Mar 4, 2010

The meaning of π (2)

-"Donald Duck is the nephew of Dagobert Duck,” you may ask? Yes, we were pondering whether this sentence, when found in the decimal expansion of π (appropriately coded in decimals), would prove something---say a message from the creator built into the fabric of mathematics.

But would it? Consider another setting, this time filled with diligent monkies and typewriters (a  typewriter was a machine to create ("type") text mechanically by hand, typically on a sheet of paper, kids, pictured). The monkeys are bored and type away on their machines. The first monkey starts typing: "ane uzv awu but seiw." But, wait, there is "but"...there is already one meaningful word in this sequence.
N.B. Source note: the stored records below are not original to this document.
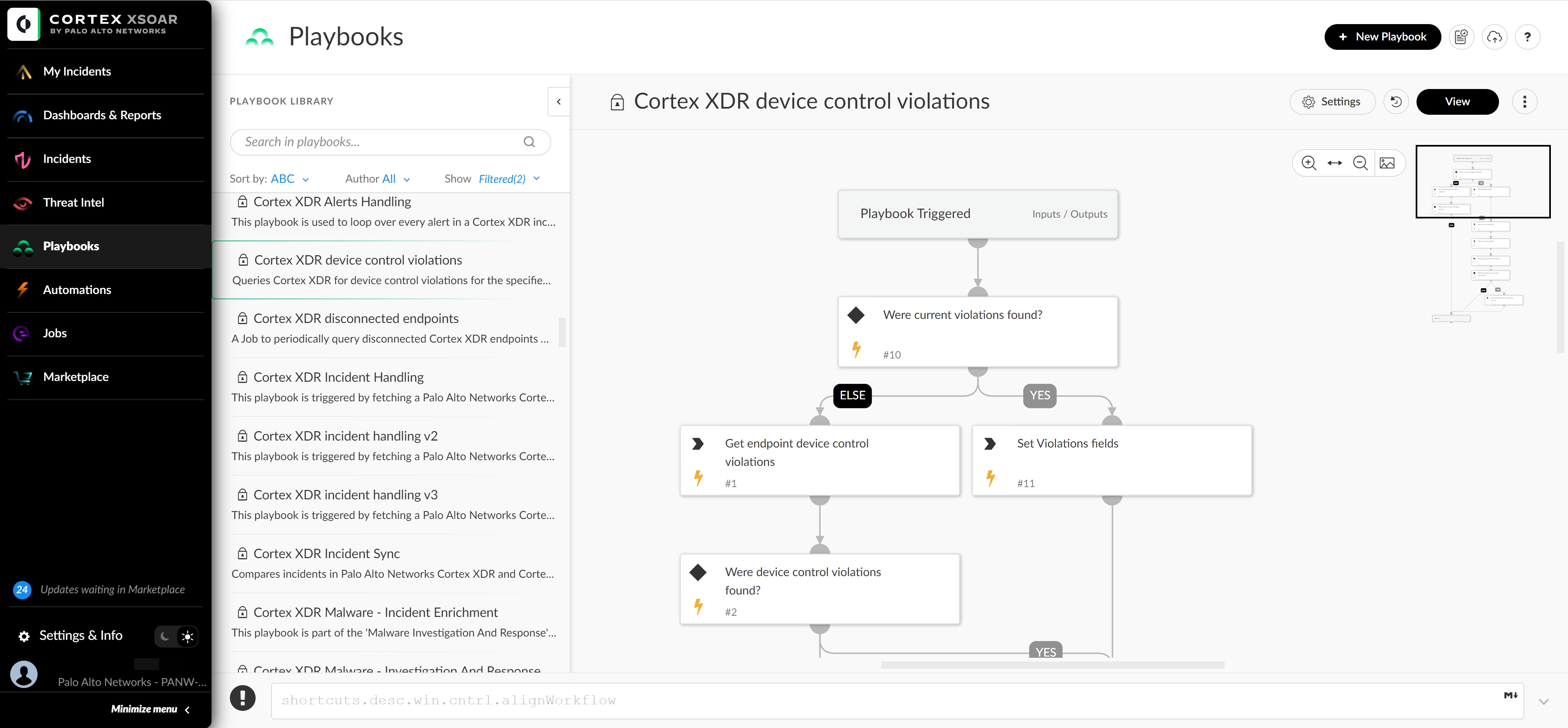Click the horizontal canvas scrollbar
1568x728 pixels.
[x=1052, y=665]
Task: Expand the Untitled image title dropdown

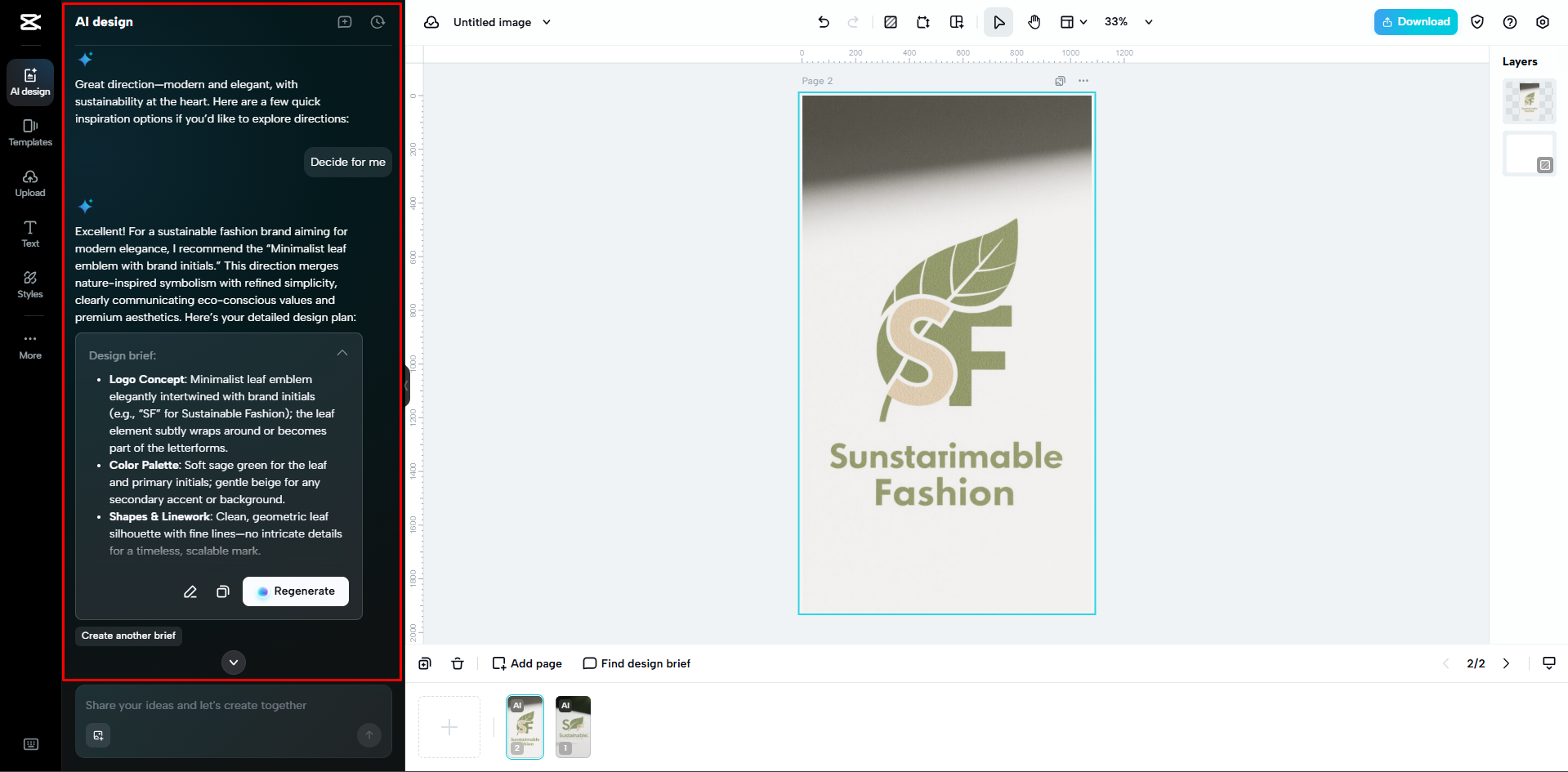Action: (546, 22)
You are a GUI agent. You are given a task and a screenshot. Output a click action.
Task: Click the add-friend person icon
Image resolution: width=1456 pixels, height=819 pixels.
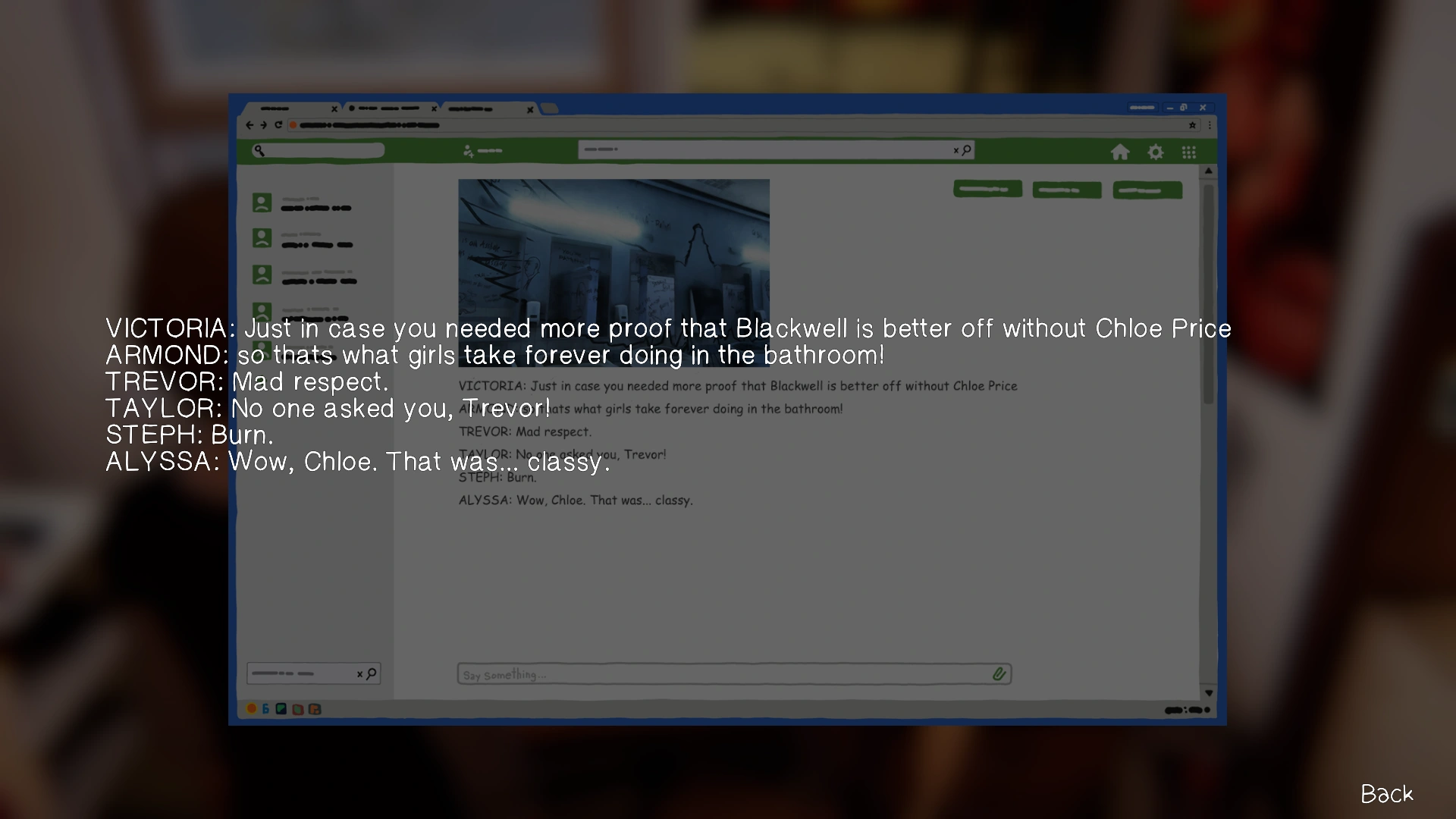(468, 151)
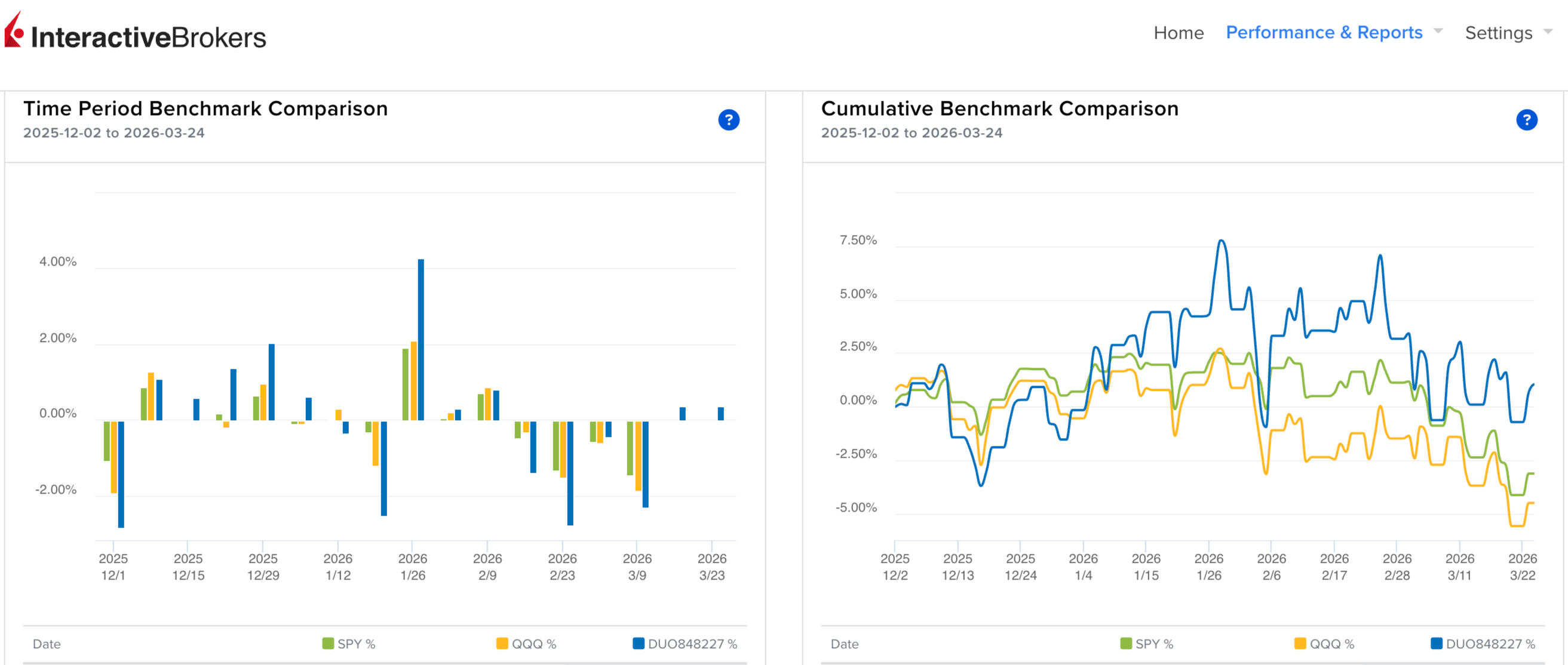The height and width of the screenshot is (665, 1568).
Task: Open help for Cumulative Benchmark Comparison
Action: pos(1526,120)
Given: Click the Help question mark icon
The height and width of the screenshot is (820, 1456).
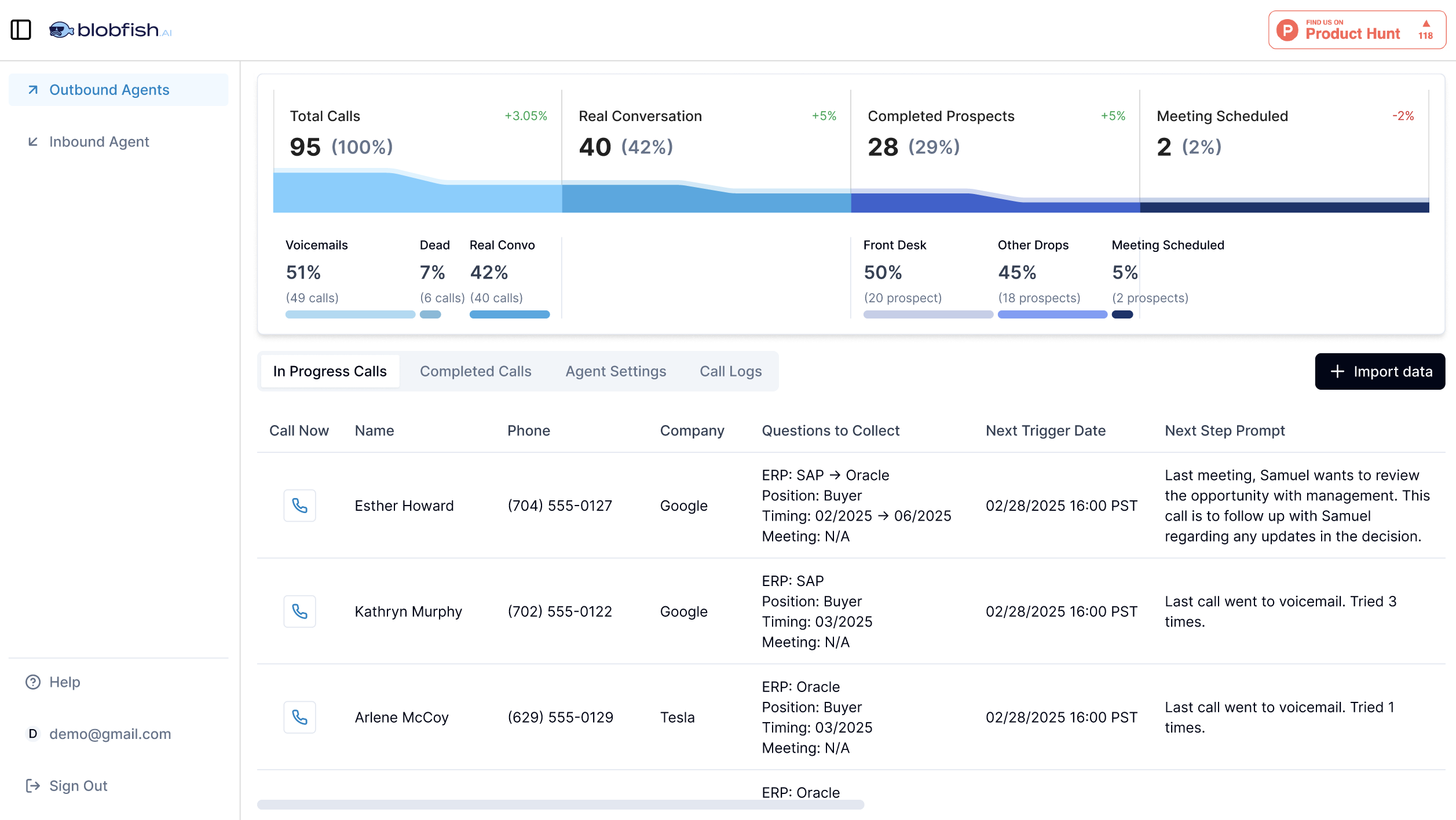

In fact, by sheer coincidence, some meaning is apt to crop into meaningless strings. Somewhere along the line some monkey will type "srv zgftj To be or sxew vdkt." (Much) later, some monkey will create the string "ljoh To be or not to dsr cvf.." And so on. How long will it take for a given group of monkey's to churn out the complete works of Shakespeare? By sheer happenstance? Very long. But it's not impossible. The first "To be" may crop up in a year. The first "To be or" might require a decade (we could employ lot's of monkeys that work in parallel). The first "To be or not to be" may require 100,000 or 1,000,000 years...but...you get the idea. The longer the monkies churn along, the longer the take on Hamlet's soliloquy will get, and with infinite time we should eventually arrive at the bard's complete works. 

But we don't have infinite time. Wait, don't we? π is infinitely long! Computers are infinitely fast, almost.